In order to use Idobata 2, you will need to download the ZIP file (when available) from Kanae Porjects (the application is provided in both 32- and 64-bit options), and you’ll also need to have the Microsoft Speech Platform 11 runtime, installed on your PC as well. If required, you can also download alternative / additional language and voice options for reading back text by downloading and installing the Microsoft Speech Platform Language Options.

Once you’ve download the runtime platform and installed it, unzip Idobata to a folder of your choice and double-click on the program icon to launch it. Those who have used Idobata Pro will immediately notice the first difference between it and the new product: Idobata 2 has a much smaller, tidier UI.

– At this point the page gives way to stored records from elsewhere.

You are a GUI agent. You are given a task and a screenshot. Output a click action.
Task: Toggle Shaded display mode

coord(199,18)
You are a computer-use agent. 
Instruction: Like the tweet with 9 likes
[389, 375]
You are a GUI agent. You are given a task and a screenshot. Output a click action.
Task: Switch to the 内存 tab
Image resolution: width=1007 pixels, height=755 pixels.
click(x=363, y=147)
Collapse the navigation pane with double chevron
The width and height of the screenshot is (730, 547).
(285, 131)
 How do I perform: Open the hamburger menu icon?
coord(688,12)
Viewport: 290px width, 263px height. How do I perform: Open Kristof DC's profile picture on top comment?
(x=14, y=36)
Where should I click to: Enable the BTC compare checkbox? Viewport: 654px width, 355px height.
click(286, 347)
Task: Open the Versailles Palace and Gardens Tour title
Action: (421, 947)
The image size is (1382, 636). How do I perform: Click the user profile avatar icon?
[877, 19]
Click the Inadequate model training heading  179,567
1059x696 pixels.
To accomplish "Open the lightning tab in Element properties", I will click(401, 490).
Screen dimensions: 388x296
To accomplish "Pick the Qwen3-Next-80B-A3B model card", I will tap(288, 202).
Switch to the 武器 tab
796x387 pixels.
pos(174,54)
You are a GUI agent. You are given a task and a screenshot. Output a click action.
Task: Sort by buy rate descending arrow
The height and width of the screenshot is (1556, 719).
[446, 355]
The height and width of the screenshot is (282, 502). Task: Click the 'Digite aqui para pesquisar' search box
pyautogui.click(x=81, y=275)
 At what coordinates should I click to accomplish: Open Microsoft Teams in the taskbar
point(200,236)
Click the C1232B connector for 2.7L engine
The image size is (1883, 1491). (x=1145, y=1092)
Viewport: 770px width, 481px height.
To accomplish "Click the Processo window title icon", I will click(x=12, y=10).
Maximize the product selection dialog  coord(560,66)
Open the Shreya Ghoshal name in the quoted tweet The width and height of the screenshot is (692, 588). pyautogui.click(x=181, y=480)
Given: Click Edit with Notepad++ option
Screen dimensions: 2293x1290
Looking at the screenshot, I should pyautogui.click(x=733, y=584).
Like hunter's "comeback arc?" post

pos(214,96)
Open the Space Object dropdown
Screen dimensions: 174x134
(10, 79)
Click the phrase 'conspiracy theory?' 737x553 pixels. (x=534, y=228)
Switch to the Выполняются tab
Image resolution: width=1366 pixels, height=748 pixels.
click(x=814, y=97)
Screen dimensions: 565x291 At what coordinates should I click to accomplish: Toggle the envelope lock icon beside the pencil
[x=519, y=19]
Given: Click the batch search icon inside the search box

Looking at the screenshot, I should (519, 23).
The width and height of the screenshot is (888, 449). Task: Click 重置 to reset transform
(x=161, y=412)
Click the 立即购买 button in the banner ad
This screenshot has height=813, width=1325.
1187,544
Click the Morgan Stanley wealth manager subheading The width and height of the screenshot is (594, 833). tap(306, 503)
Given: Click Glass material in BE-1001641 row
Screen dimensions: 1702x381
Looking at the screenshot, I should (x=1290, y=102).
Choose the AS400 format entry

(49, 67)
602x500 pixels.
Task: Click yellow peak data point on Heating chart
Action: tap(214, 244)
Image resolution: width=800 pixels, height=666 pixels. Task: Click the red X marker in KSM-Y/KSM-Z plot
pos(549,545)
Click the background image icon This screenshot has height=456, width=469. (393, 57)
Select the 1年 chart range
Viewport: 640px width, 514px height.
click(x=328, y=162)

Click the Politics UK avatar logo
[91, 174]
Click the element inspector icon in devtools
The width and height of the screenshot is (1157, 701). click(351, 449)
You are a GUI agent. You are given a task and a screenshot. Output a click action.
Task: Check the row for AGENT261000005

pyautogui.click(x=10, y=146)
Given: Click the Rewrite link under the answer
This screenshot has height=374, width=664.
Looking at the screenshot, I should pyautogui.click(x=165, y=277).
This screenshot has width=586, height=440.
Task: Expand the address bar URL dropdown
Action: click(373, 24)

Idobata's main window showing the primary buttons and the default banner adverts for Yuzuru's other products
Idobata’s main window showing the primary buttons and the default banner adverts for Yuzuru’s other products

The main options for the application are displayed across the top of the window, together with an option to enter the users name and password to block the banner ads display at the bottom of the window. Between the options and banner area is a white space which will display the text currently being read back in voice – something that helps in situation where the spoken words many not be entirely clear (such as when abbreviations are being used, or technical terms, which may cause pronunciation problems for the application, etc.).

Idobata 2 Configuration

Before using Idobata 2 with Second Life, some basic configuration is required through the Tools button. Clicking this will open the 3-tab configuration window. The Chat Text tab is used to set the application for use with Second Life.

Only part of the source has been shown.